[Opening Material to process section]

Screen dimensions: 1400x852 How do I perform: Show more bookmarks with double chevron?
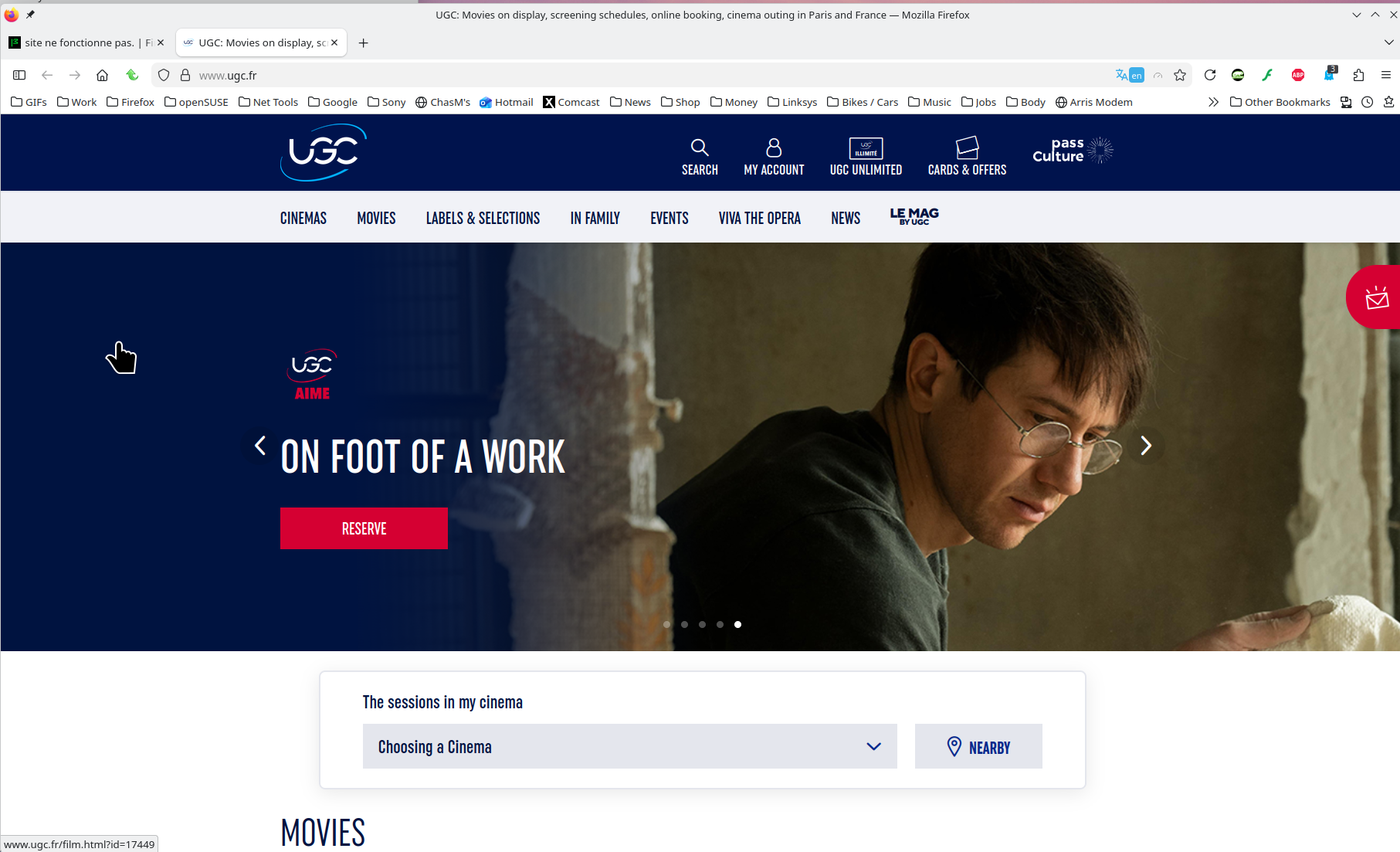tap(1213, 102)
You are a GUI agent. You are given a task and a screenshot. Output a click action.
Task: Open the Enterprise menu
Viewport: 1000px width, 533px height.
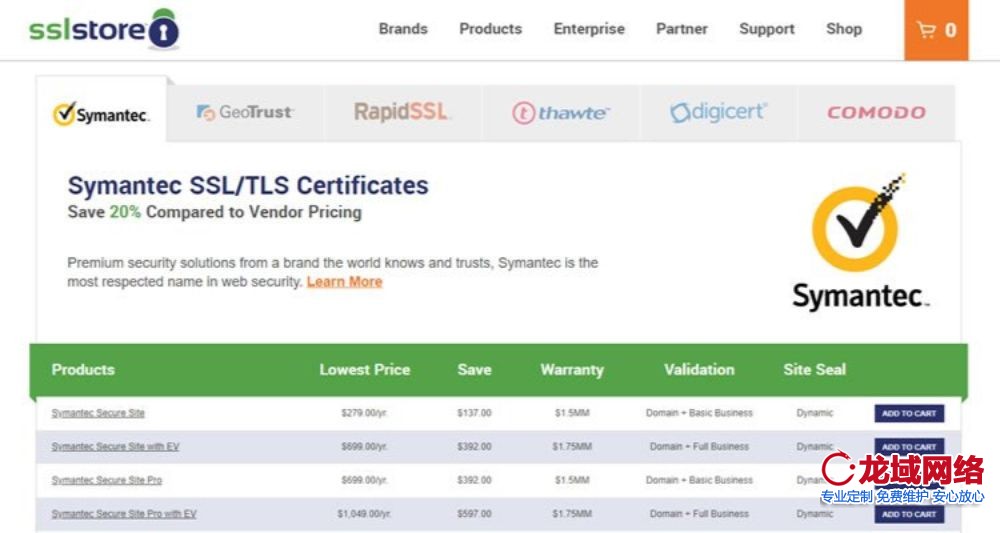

[Closing Material to process section]

▸ **What you will do**: Set down every record once more, word for word, without pictures.

▸ **Completed task**:
Screen dimensions: 1400x852 How do I perform: Show more bookmarks with double chevron?
tap(1213, 102)
You are a GUI agent. You are given a task and a screenshot. Output a click action.
Task: Open the Enterprise menu
Viewport: 1000px width, 533px height.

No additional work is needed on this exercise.